Complaining aside, let's talk about what we can do...

First, I recommend using linkcss whenever you are publishing to production. Embedding the stylesheet is the default behavior to make development simpler (as you don't need to worry about paths), but it bloats pages and generally not how web content is typically managed.

Just like with any site that has nested pages, you probably want to use an absolute web path to the stylesheet file. To accomplish that, you'd use:

-a linkcss -a copycss! -a stylesdir=/styles

Obviously, you need to deploy the stylesheet separately to the docs site.

We do want to make it easy to change the base CDN URI globally (see https://github.com/asciidoctor/asciidoctor/issues/659). Until then, there are some attributes you can use to control the URI for specific assets. In the case of Font Awesome:

-a iconfont-remote!

Then put the Font Awesome stylesheet in the stylesdir and name it font-awesome.css. (see https://github.com/asciidoctor/asciidoctor/blob/master/lib/asciidoctor/converter/html5.rb#L75-L82) (the fonts need to go in the adjacent fonts directory).

If you want to pursue your original idea of adding a <meta> element, then I recommend injecting it into the HTML using a custom script or an Asciidoctor postprocessor. Docinfo is not designed for this use case.
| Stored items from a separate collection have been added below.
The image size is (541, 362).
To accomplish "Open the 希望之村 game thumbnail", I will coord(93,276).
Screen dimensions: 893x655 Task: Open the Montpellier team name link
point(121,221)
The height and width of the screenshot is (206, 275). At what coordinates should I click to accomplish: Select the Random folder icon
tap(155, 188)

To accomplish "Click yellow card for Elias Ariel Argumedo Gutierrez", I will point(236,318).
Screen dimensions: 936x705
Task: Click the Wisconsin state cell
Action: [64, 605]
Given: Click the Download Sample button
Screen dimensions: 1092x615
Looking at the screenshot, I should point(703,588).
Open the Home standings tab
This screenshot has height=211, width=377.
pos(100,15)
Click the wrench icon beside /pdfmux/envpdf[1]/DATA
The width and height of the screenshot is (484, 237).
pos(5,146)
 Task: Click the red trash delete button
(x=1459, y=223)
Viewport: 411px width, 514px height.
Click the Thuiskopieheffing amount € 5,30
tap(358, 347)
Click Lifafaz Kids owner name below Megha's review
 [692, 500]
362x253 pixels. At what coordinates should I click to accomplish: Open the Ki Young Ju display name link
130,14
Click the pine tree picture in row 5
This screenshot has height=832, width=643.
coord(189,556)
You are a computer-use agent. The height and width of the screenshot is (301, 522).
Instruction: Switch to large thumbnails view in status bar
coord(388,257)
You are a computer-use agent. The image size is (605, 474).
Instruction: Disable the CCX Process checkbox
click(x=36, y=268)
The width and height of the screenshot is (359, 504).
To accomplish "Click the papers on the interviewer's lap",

Of course, I'd be completely willing to add this <meta> element to the header by default. That's probably the most correct thing to do here. Please file an issue so we can discuss.

Cheers,

-Dan

On Mon, Feb 8, 2016 at 1:30 PM, Gary Keim [via Asciidoctor :: Discussion] <[hidden email]> wrote:
Recent updates to some browsers (FF, Chrome) have brought some issues relating to the newly-enforced Content-Security-Policy. We can view our docs via Jenkins, but after these updates embedded styles fail to load because the default policy disallow that, as well as external styles like Font Awesome via the CDN.

There are two (2) ways I can see to fix this: (1) linkcss and (2) using docinfo1 to added a new psuedo-header with:

<meta http-equiv="Content-Security-Policy" content="default-src *; style-src 'self' 'unsafe-inline' 127.0.0.1 https://cdnjs.cloudflare.com">

Using linkcss is problematic because we also use preserveDirectories, meaning a bunch of different files need to do this:

:top: ../..
:stylesdir: {top}/stylesheets

Using docinfo1 almost works but unfortunately the content gets appended as the last elements of <head>, too late to take affect on the earlier <style> elements.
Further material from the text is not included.